Neue Studie: Heiße Fakten zur kalten Progression
- 16.06.2016
- Lesezeit ca. 3 min
Die neueste Studie der Agenda Austria zeigt, wie viel Geld die Arbeitnehmer und Pensionisten in den nächsten Jahren durch die kalte Progression verlieren. Die automatische Anpassung des Steuersystems an die Inflation ist der beste Weg, die Kaufkraft der Bevölkerung zu stärken.
Nach der Steuerreform freuen sich die Österreicher, dass auf ihrem Lohnzettel endlich mehr Netto vom Brutto aufscheint. Gut so. Nur wird dieser Effekt nicht sehr lang anhalten. Schuld daran ist die kalte Progression, die in Österreich endlich abgeschafft werden sollte, wie Dénes Kucsera und Hanno Lorenz in ihrer neuen Studie “Heiße Fakten zur kalten Progression” argumentieren. Und zwar, indem sich das Steuersystem – Lohnsteuerstufen, Absetzbeträge, Sozialabgaben – jährlich automatisch an die Inflation anpasst, so wie dies in der Schweiz der Fall ist.
Die kalte Progression entsteht, wenn die Arbeitgeber die Einkommen der Bürger an das steigende Preisniveau anpassen, um so die Kaufkraft der Beschäftigten zu sichern. Die Arbeitnehmer verdienen real nicht mehr – sie zahlen aber höhere Steuern, weil das Steuersystem nicht um die Inflation korrigiert wird.
Geringverdiener stärker betroffen
Ein Arbeitnehmer, der 30.000 Euro brutto pro Jahr verdient, zahlt heuer 2.528 Euro an Lohnsteuer. Wird sein Lohn um die Inflation angehoben, zahlt er 2021 dann 3.227 Euro Steuer, um 699 Euro mehr als heute – und das, obwohl seine Kaufkraft nicht gestiegen ist. Würden auch die Einnahmen des Finanzministers um die Inflation korrigiert, müsste der Arbeitnehmer nur 233 Euro mehr Lohnsteuer zahlen – eine Differenz von 466 Euro allein für das Jahr 2021.
Hier geht es um einen Arbeitnehmer mit einem durchschnittlichen Gehalt. “Nicht zu vergessen ist auch, dass die kalte Progression prozentuell gesehen Geringverdiener noch stärker betrifft als Gutverdiener”, erklärt Studienautor Hanno Lorenz.
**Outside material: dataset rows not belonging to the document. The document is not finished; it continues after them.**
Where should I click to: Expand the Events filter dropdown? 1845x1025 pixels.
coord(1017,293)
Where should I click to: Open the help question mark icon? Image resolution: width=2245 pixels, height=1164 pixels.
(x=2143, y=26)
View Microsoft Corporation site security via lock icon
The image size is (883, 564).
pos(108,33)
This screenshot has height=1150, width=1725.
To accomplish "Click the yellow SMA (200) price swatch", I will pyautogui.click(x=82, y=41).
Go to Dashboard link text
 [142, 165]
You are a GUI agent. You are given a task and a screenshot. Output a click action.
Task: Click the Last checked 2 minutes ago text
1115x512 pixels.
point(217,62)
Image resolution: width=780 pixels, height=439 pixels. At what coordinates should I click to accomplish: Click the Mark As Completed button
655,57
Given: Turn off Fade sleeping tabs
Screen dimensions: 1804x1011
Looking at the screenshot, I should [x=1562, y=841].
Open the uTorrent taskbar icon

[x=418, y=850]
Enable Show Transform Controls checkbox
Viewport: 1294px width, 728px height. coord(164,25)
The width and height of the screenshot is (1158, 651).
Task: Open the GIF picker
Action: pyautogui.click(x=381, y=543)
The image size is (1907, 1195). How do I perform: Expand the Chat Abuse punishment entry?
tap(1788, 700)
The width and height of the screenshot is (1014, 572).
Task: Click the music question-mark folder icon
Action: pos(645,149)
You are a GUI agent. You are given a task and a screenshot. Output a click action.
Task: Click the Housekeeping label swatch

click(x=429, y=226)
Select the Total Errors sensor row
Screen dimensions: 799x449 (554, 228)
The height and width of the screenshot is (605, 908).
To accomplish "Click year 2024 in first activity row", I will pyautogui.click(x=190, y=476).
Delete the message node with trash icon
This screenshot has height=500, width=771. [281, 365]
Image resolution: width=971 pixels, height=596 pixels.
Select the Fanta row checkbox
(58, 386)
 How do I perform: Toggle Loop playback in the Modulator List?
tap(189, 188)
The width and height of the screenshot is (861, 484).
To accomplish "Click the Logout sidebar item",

Dies zeigt folgende Grafik:
Wer also um die 17.500 Euro brutto pro Jahr verdient, ist von der kalten Progression relativ am stärksten betroffen.
Steuersystem an Inflation anpassen
In vielen OECD-Ländern gibt es einen Ausgleich zur kalten Progression. In der Schweiz passt sich das Steuersystem jedes Jahr automatisch an die Inflation an. Aus Sicht der Agenda Austria ist die Einführung der Schweizer Lösung überfällig.
Was sagen nun Politik und Sozialpartner zu dieser Frage? Das Finanzministerium, die Arbeiterkammer und der ÖGB wollen die Steuertarife zwar auch an die Inflation anpassen – aber erst, nachdem diese kumuliert mehr als fünf Prozent erreicht hat. Das kann in Österreich mehrere Jahre dauern.
“Dieser Vorschlag des Finanzministeriums würde Arbeitnehmer und Pensionisten bis 2021 im Durchschnitt aber immer noch fast 600 Euro kosten”, so Dénes Kucsera. Die Agenda Austria meint daher, dass die Österreicher, so wie die Schweizer, zur Gänze von der kalten Progression verschont werden sollten.
Mehr noch: Das Steuersystem sollte sich am besten auch automatisch an die Reallohnentwicklung anpassen, so wie dies in Schweden der Fall ist. Nur so wird auch die Steuerbelastung aller gemessen am Einkommen konstant gehalten. Und es wäre sichergestellt, dass der Faktor Arbeit nicht noch teurer wird – wofür ja nach außen hin alle sind.